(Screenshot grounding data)
========================================

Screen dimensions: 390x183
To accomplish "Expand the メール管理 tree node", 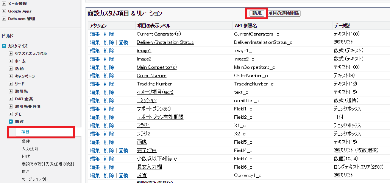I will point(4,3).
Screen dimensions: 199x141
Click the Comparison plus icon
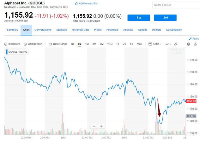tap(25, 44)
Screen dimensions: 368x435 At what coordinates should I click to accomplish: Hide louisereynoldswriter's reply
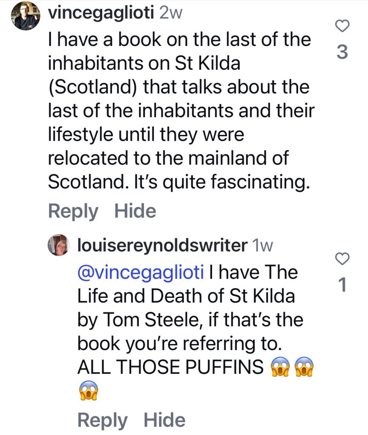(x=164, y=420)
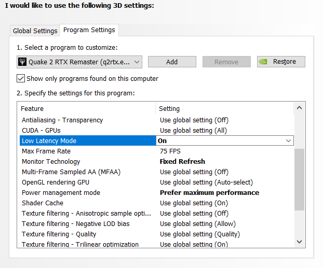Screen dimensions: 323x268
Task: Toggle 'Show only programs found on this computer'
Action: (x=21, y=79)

========================================

Your goal: All lines from the one with "Screen dimensions: 199x141" through the end of the records above must be reproduced exactly, both ends included, and the pictures must be left out.

Solution for this task:
Screen dimensions: 199x141
Click the Comparison plus icon
tap(25, 44)
Screen dimensions: 368x435 At what coordinates should I click to accomplish: Hide louisereynoldswriter's reply
(x=164, y=420)
Screen dimensions: 323x268
Task: Toggle 'Show only programs found on this computer'
Action: (x=21, y=79)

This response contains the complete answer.